Akan tetapi Su Giok akhirnya tak kuat. Gadis ini telah terkena Mo-seng-ciang yang dilancarkan
Majikan Hutan Iblis, sebelum laki-laki itu dimasuki roh gurunya, Te-gak Mo-ki. Maka ketika sehari
perjalanan dilakukan dengan lambat, Bi Hong menyalurkan sinkangnya untuk menolong Sin Gak secara
darurat maka gadis baju merah itu roboh dan terpelantinglah Giam Liong dari pondongannya.
"Aduh, mataku gelap. Ooh, terima Naga Pembunuh ini, Bi Hong....... dadaku sesak!"

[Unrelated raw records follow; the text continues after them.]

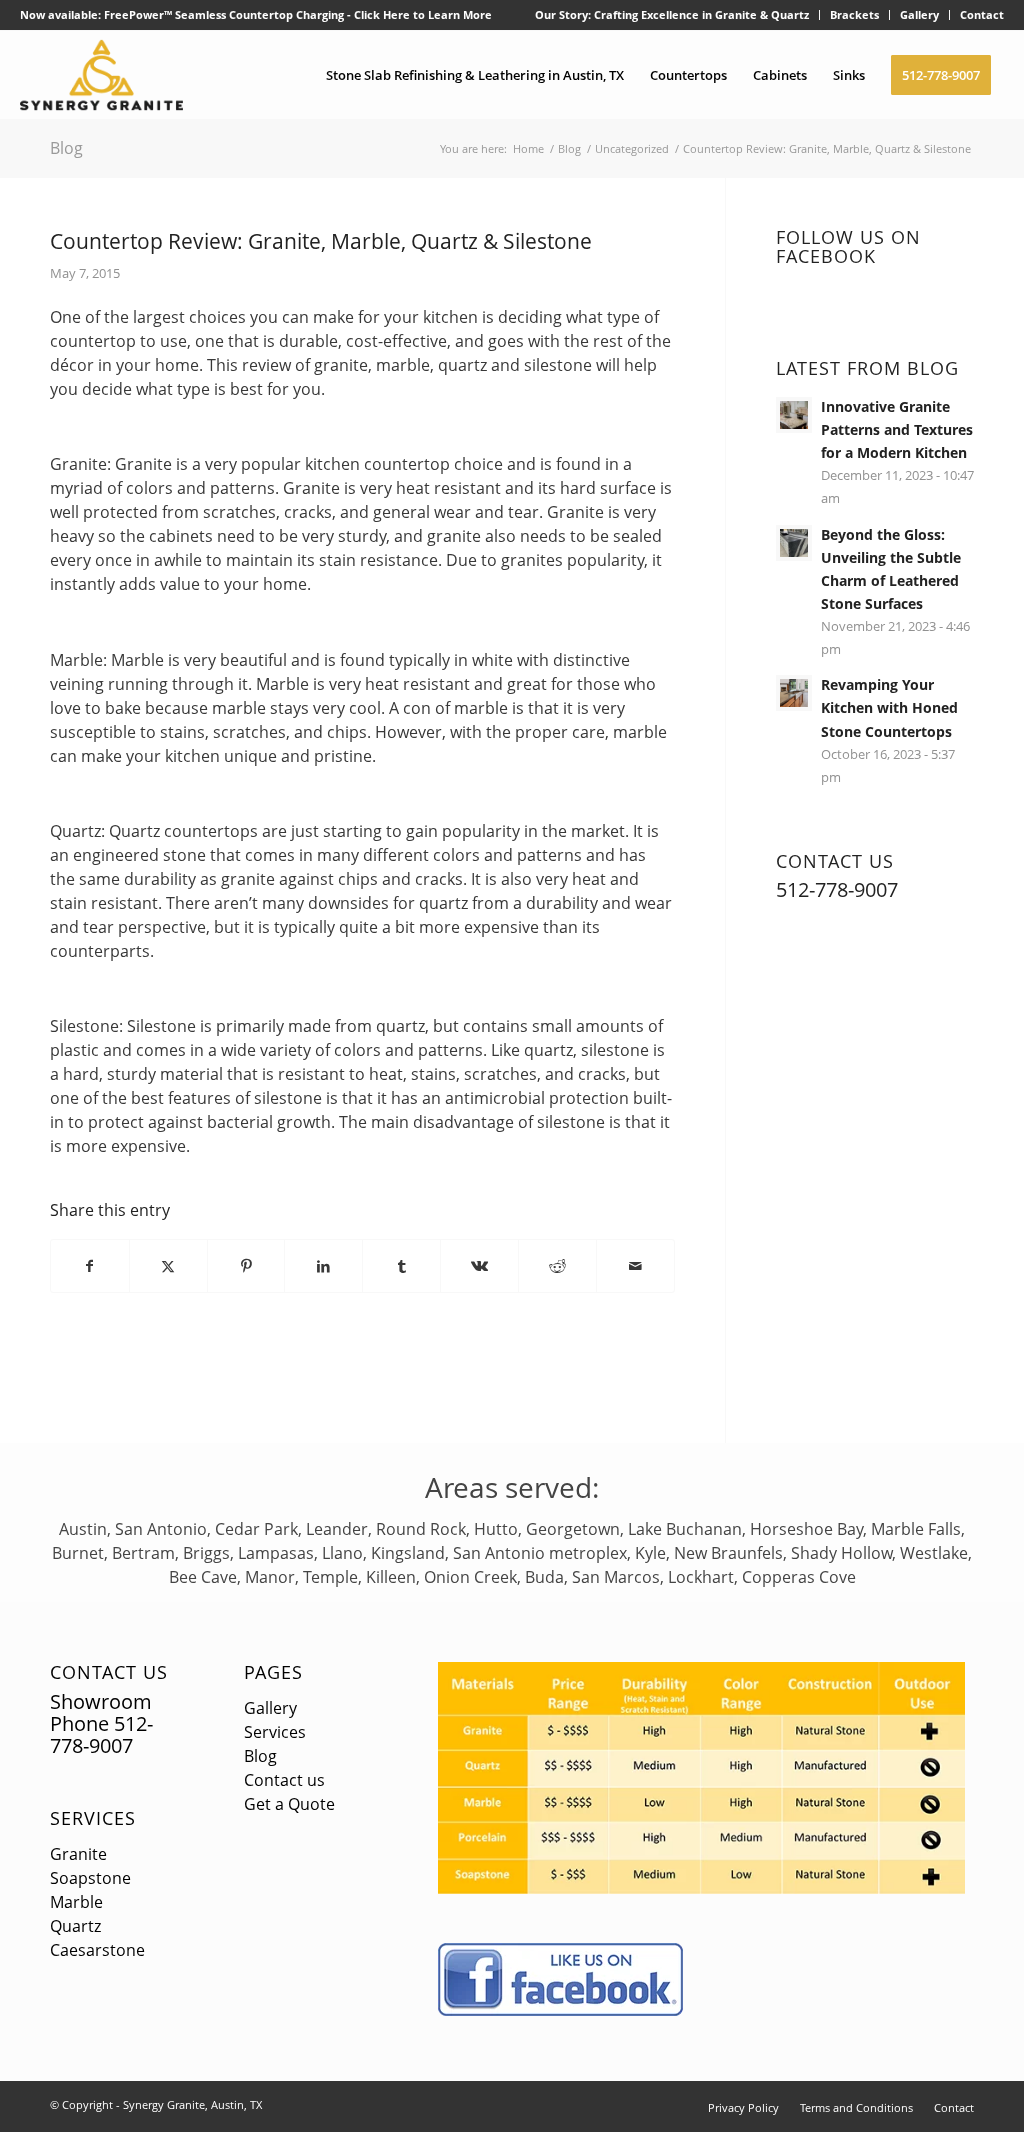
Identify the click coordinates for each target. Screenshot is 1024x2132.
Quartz (75, 1926)
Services (93, 1818)
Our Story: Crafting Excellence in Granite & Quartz (672, 14)
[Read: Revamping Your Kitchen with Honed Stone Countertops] (794, 693)
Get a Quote (289, 1804)
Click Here (382, 14)
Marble (76, 1902)
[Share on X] (168, 1266)
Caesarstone (97, 1950)
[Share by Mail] (635, 1266)
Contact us (284, 1780)
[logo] (101, 75)
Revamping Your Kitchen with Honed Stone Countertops (889, 707)
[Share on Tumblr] (401, 1266)
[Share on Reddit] (557, 1266)
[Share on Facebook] (90, 1266)
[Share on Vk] (479, 1266)
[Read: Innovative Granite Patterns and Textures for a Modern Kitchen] (794, 415)
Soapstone (90, 1878)
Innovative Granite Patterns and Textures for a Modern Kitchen (897, 429)
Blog (66, 148)
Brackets (854, 14)
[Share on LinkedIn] (323, 1266)
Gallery (919, 14)
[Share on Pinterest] (246, 1266)
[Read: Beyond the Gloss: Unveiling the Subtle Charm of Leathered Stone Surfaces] (794, 543)
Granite (78, 1854)
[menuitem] (672, 15)
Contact (982, 14)
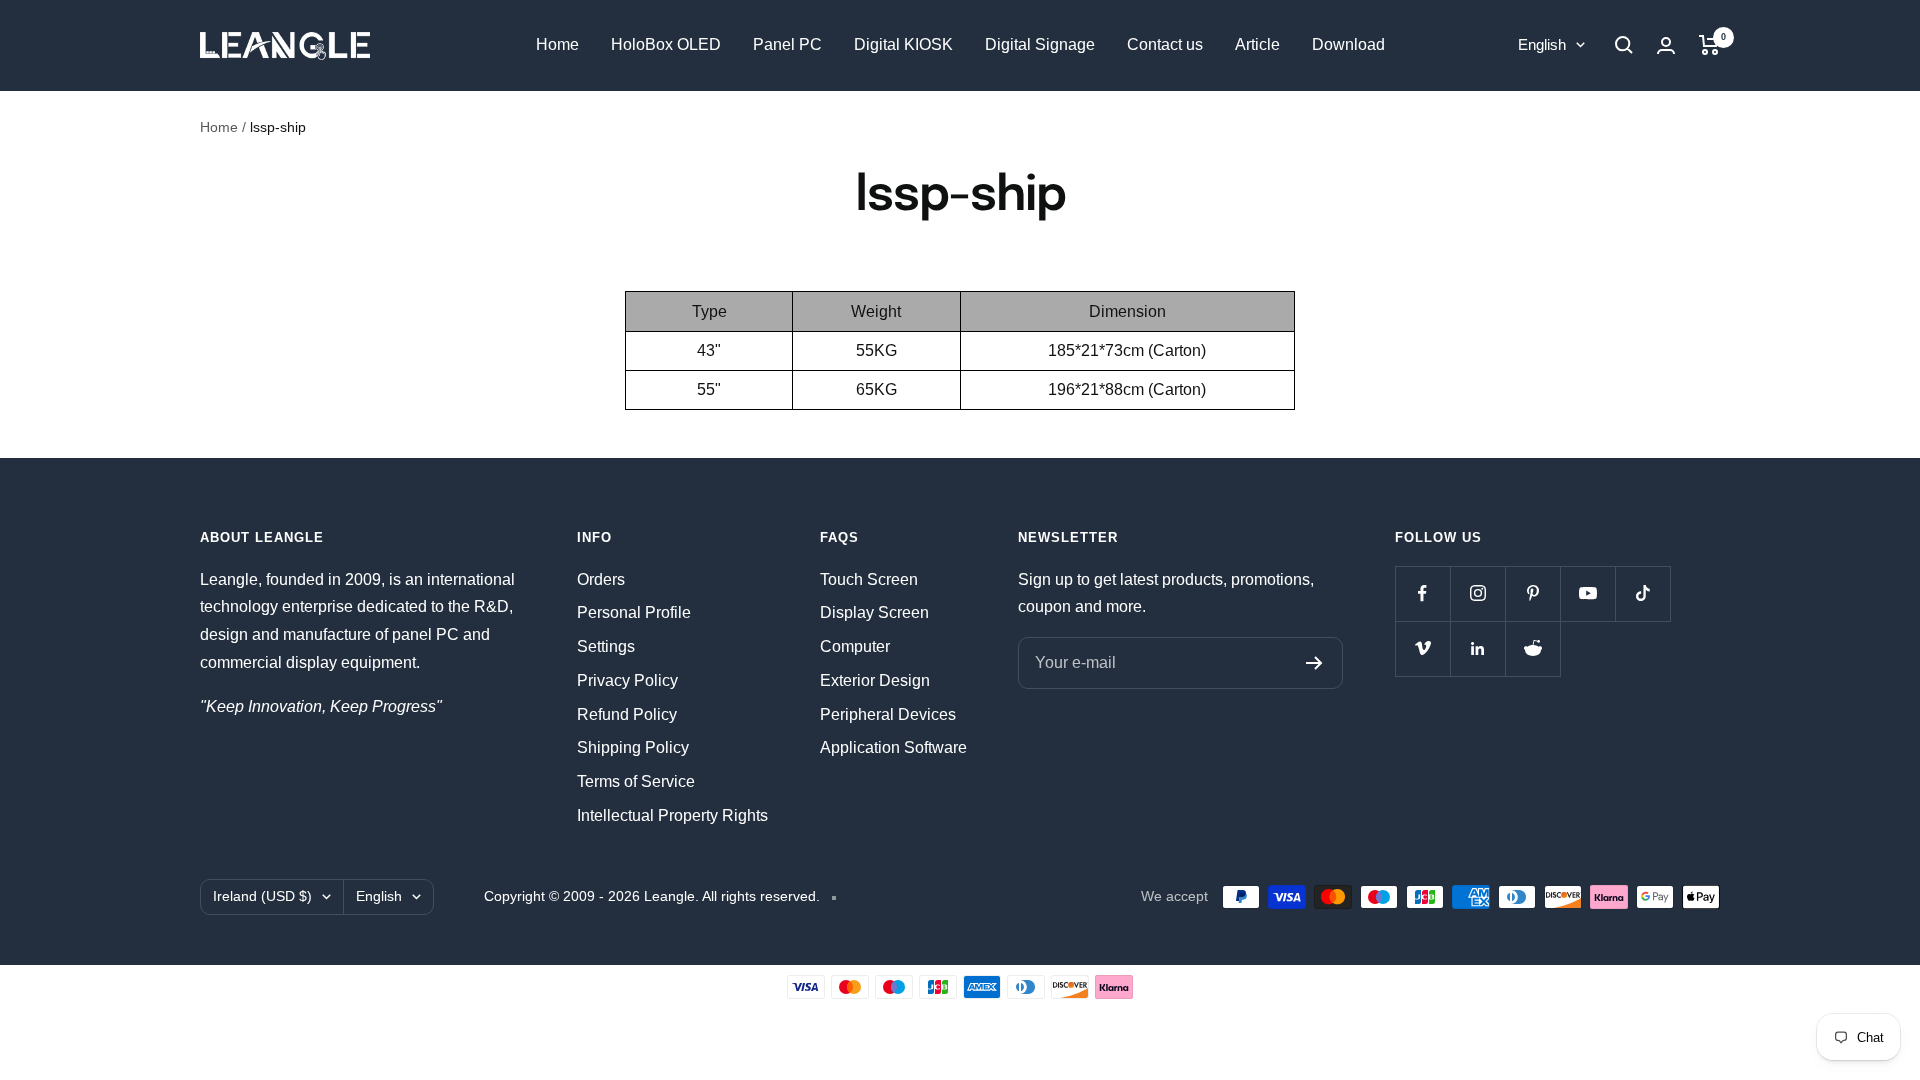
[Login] (1666, 45)
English (1542, 44)
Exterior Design (875, 680)
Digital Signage (1040, 44)
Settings (606, 646)
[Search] (1624, 45)
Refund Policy (627, 714)
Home (557, 44)
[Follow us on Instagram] (1477, 593)
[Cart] (1709, 45)
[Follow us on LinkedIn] (1477, 648)
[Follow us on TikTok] (1642, 593)
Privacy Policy (627, 680)
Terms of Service (636, 781)
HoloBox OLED (666, 44)
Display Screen (874, 612)
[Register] (1314, 663)
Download (1348, 44)
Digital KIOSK (903, 44)
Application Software (893, 747)
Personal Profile (634, 612)
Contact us (1165, 44)
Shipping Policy (633, 747)
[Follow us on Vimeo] (1422, 648)
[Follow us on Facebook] (1422, 593)
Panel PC (787, 44)
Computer (855, 646)
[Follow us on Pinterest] (1532, 593)
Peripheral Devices (888, 714)
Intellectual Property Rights (672, 815)
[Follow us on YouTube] (1587, 593)
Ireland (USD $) (262, 896)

Benar saja, gadis itu batuk dan melontakkan darah. Sesungguhnya gadis ini terlalu memaksa diri dan
malah memperberat penyakitnya dengan membawa orang lain. Ia terjungkal dan Han Han menyambar
tubuhnya. Dan ketika Bi Hong terpaksa meletakkan Sin Gak menolong gadis itu, sebagai sesama wanita
tentu saja lebih leluasa dibanding Han Han maka gadis ini menangis melihat keadaan murid Hek-i Hong-li
ini. Wajah Su Giok pucat sekali.
"Enci Giok, kau terlalu keras kepala. Kau tak menurut nasihatku. Lihat apa yang terjadi kalau sudah
begini."
"Heh-heh...... hi-hik, jangan marahi aku. Sesungguhnya aku tahu saat ajalku, Bi Hong, lukaku berat.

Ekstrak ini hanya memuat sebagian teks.